Charles Lane: The Romney lesson - The Washington Post

Gov. George Romney - 1962
It is important to remember that in 1962 George Romney was Michigan Governor when bipartisanship had meaning.  That was because a large section of the Republican Party was still the party of Lincoln and the Democratic Party was still the party of George McClellan and the southern segregationists.  I sometimes ask myself - if I had been born a southern Republican committed to civil rights, when would I have left the Republican Party?  Probably when Ronald Reagan was elected in 1980. = GWC
Charles Lane: The Romney lesson - The Washington Post:
"How different history might have been if George Romney had prevailed in the intra-party debates of his day.
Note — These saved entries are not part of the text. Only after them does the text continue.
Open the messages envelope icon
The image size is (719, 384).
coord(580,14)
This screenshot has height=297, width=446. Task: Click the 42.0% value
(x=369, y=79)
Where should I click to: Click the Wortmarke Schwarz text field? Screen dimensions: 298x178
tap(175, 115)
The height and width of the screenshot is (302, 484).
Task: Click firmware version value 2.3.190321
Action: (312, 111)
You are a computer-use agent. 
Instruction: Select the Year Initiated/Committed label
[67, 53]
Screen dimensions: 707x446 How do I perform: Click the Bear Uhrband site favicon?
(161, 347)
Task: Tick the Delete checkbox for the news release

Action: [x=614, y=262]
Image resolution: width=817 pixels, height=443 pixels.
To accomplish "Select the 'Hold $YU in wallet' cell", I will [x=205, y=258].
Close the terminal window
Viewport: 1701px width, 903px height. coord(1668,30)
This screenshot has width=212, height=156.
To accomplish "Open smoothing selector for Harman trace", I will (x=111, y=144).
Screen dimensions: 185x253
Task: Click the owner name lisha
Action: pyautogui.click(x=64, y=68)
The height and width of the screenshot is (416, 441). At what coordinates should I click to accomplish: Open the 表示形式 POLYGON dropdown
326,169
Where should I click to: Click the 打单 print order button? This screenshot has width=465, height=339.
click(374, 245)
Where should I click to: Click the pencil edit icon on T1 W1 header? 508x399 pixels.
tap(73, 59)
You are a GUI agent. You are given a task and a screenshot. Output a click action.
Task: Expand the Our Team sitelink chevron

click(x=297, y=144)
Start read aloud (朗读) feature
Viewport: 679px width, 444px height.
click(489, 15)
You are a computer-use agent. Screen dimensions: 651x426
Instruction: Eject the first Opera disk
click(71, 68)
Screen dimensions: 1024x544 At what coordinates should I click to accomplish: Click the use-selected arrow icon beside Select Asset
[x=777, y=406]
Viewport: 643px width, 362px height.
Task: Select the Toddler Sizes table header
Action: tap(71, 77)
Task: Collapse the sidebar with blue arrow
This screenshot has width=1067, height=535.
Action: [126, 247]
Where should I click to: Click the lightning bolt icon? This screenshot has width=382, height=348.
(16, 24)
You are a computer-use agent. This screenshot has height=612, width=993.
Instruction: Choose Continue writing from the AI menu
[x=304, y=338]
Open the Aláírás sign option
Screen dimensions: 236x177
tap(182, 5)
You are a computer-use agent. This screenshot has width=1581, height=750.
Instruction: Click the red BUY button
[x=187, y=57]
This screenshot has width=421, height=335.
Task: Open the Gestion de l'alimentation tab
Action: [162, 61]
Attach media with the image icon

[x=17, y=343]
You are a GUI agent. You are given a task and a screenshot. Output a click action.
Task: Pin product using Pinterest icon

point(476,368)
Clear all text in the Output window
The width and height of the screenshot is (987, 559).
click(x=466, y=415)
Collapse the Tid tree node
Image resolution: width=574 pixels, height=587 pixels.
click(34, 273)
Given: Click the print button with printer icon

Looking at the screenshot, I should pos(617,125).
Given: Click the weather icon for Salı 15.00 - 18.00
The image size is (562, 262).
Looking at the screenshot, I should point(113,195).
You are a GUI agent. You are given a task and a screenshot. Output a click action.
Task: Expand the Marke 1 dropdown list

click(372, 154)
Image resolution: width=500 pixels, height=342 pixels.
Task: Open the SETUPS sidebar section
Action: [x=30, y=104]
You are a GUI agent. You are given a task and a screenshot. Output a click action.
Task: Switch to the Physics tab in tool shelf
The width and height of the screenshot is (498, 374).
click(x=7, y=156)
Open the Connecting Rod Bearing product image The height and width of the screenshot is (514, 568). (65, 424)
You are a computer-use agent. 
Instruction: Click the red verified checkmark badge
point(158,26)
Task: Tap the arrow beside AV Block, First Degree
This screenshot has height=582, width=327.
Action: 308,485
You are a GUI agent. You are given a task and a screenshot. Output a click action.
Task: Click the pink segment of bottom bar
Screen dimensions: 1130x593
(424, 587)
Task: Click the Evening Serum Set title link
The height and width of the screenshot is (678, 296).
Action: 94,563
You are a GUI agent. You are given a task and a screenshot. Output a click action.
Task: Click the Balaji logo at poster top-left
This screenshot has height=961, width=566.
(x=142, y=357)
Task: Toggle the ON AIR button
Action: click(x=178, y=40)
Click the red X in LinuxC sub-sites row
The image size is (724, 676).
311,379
The 1960s were a time of robust competition for black votes between Republicans and Democrats. Richard Nixon won about a third of African American votes in both 1960 and 1968. This is one reason the period was so fruitful, legislatively, for civil rights. Romney was a leader of the GOP’s then-sizable liberal-to-moderate wing. He was pro-business, chilly toward labor unions — and believed civil rights was both good policy and, for Republicans, good politics. He fiercely resisted Barry Goldwater’s right-wing takeover of the party in 1964 and, after his own 1968 campaign for president fizzled, joined Nixon’s administration as housing secretary. In that role, Romney launched the “Open Communities” initiative, which made federal grants for local infrastructure conditional on fair housing."